PROMPT -> Print every line of the material below word for word, leaving out the pictures.

Word and element location records:
======
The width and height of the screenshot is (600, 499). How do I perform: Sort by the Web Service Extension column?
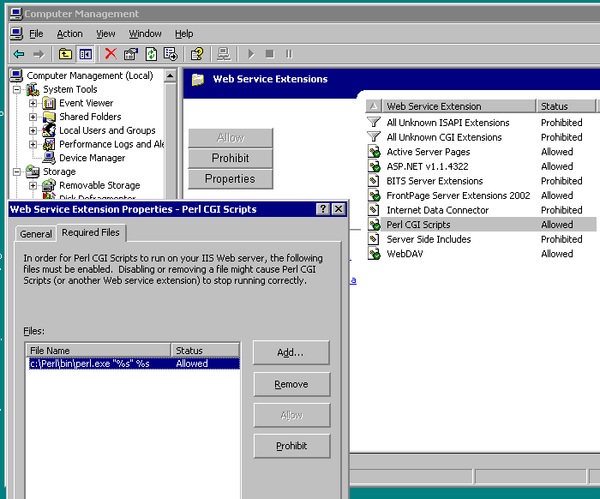point(459,106)
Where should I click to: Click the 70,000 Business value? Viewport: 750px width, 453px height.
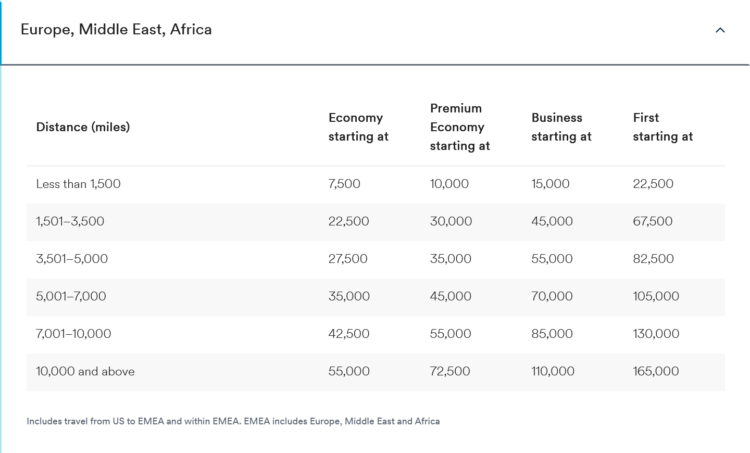point(551,297)
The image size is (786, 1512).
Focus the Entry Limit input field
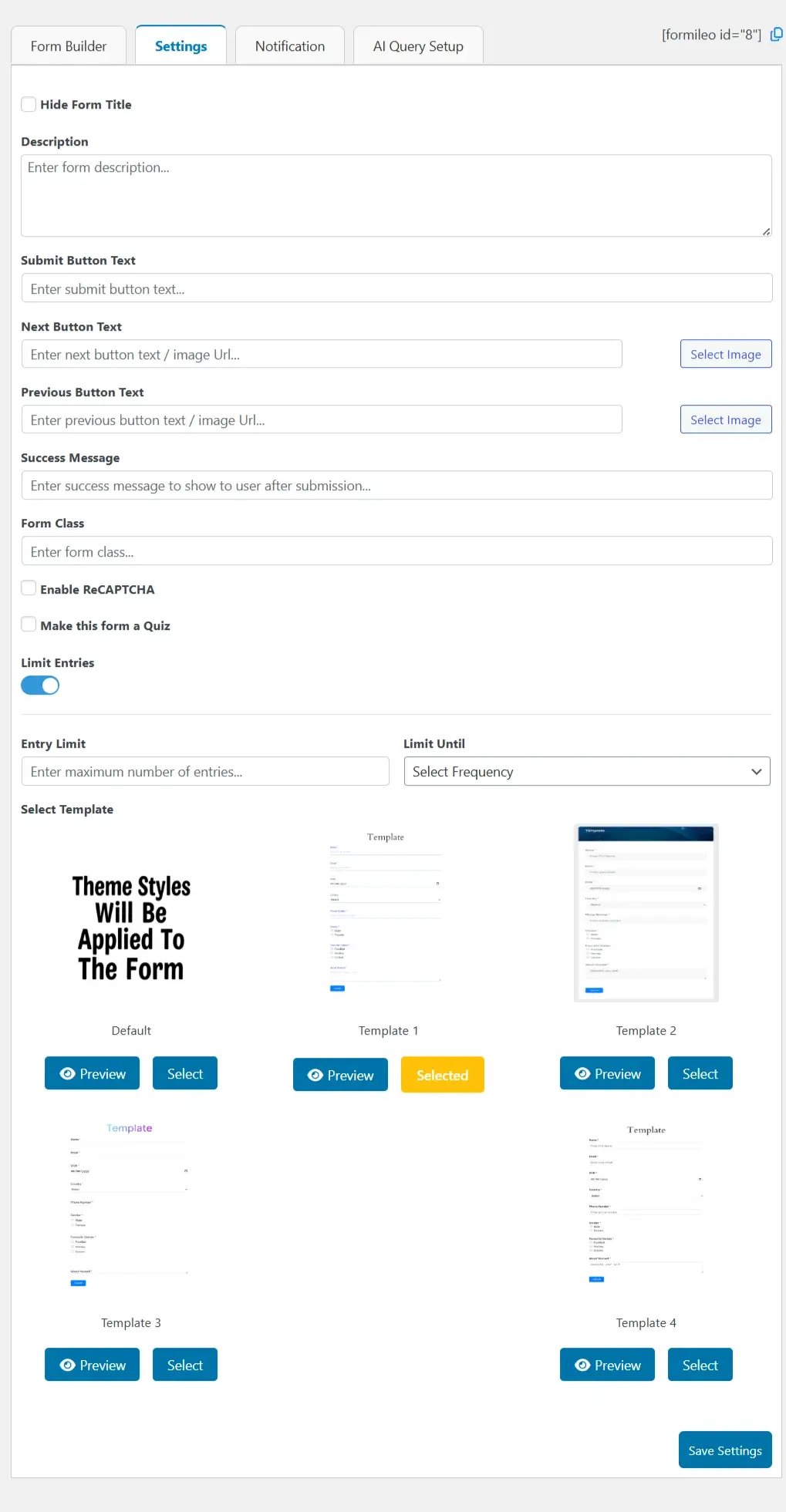point(205,772)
======
WRITTEN ANSWER ->
The width and height of the screenshot is (600, 499). How do I perform: Sort by the Web Service Extension column?
point(459,106)
Where should I click to: Click the 70,000 Business value? Viewport: 750px width, 453px height.
point(551,297)
The image size is (786, 1512).
Focus the Entry Limit input field
point(205,772)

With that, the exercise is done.